What the task requires: In the following forum exchange on capitalism and communism, what is said to decide who controls a nation's wealth under pure capitalism?

Document:
------

From my perspective on your views of the individual and government
coercion, you are a dissembling socialist who cannot sort out the
fantasy of his lies and the reality of the consequences of his views
put into practice.

spar...@yahoo.ca

unread,
Jun 20, 2012, 10:02:39 AM6/20/12
to
On Jun 20, 5:45 am, Charles Bell <cbel...@bellsouth.net> wrote:
> On Jun 19, 8:41 pm, spare...@yahoo.ca wrote:
>
> > On Jun 19, 6:58 pm, Charles Bell <cbel...@bellsouth.net> wrote:
> > there was no Absolute Socialism but rather an anarchy in which everyone's
> > needs are met without the
>
> > creation of "wealth".
>
> > Communists never created any wealth?
>
> Right, as communists, that would not be their ideological function
> according to their ideology. Capitalism creates 'wealth' by way of
> income disparity for the very purpose of creating capital.

Wrong. Wealth is not a word solely associated with capitalism. It
existed long long before the word capitalism existed.

> ownership of the means of production. Nevertheless the purpose of
> communism is to be the eventual *elimination* of wealth.
>

Wordplay. Wealth in the sense of individual economic income disparity
of citizens that's true. Wealth in the sense of production of goods
that's not true. In addition, communist government officials
typically had a much higher standard of living than average folk as
well as power to control the means of production. In pure captialism
free markets decide who controls a nations wealth. In communism the
government officials did. In our western mixed economies its a mix of
both.


> The communists did not consider their "republics" communist.

???

spar...@yahoo.ca

unread,
Jun 20, 2012, 9:54:13 AM6/20/12
to
On Jun 20, 5:48 am, Charles Bell <cbel...@bellsouth.net> wrote:
> On Jun 19, 8:19 pm, spare...@yahoo.ca wrote:
>
> > On Jun 19, 6:50 pm, Charles Bell <cbel...@bellsouth.net> wrote:
>
> > >  Rand's one-word summary for "government" was not
> > > "capitalism". In fact the purpose for Rand's government would be to
> > > protect an individual's moral right to life exercised through (free-
> > > market) capitalist trading activity. If that meant no mandatory
> > > taxation and no bureaucratic regulation, that is an opinion of good
> > > government, not a definition of capitalism.
>
> > .... which in practical terms means no regulations, no taxation and no
> > services.
>
> No. It means:  voluntary taxation

Again. No such thing as "voluntary taxation". You are confusing the
word "donation" with "taxation". (distinct concepts).

------

[Item coordinate data]
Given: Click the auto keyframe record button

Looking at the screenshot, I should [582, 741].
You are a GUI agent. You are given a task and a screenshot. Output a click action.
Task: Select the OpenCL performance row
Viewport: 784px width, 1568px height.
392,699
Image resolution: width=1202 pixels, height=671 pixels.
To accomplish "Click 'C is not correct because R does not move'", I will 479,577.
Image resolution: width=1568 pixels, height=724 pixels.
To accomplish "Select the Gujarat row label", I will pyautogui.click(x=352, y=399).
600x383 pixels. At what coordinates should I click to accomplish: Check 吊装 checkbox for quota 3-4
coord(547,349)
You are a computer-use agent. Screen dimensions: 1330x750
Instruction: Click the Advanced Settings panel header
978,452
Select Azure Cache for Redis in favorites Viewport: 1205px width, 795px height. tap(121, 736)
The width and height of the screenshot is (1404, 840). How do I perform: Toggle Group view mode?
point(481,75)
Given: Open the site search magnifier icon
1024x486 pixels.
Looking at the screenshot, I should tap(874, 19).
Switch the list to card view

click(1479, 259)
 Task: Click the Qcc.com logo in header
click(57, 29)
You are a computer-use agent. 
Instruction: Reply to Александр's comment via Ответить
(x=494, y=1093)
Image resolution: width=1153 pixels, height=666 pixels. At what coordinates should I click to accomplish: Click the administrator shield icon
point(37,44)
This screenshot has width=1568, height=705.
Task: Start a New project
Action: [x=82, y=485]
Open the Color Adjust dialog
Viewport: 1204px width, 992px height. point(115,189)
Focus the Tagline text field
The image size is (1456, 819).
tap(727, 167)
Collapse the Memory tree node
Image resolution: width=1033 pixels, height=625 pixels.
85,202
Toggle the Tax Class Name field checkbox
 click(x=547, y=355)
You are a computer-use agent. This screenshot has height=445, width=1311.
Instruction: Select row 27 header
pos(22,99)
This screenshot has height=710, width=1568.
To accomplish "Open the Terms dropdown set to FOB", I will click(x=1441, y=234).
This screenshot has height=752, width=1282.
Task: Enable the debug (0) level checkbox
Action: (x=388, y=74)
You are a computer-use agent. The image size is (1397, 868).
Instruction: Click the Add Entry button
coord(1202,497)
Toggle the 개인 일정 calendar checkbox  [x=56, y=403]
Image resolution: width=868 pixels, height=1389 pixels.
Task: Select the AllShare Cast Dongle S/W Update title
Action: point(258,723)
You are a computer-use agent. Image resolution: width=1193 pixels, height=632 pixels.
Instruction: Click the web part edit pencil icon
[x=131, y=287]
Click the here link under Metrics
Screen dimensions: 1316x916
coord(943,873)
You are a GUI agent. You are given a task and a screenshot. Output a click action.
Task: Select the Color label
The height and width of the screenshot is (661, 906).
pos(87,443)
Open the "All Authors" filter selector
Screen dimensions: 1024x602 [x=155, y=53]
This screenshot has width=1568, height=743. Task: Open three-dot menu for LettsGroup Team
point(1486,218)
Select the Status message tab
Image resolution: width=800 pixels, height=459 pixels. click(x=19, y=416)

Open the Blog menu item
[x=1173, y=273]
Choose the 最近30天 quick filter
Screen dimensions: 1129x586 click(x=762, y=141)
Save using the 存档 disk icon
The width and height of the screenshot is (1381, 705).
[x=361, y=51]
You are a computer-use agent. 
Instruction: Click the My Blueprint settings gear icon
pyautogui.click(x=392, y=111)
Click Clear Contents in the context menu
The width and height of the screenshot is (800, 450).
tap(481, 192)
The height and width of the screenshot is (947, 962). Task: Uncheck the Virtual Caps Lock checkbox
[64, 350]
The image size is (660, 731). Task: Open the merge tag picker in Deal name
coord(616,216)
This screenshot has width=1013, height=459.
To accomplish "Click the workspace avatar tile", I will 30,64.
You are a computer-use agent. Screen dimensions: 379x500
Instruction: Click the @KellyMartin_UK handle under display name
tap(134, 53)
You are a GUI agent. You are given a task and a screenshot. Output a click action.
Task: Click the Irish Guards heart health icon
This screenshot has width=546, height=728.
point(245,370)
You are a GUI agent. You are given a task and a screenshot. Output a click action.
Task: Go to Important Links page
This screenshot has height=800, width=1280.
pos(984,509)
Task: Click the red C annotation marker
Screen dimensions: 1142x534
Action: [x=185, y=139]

------

Exercise output: Free markets.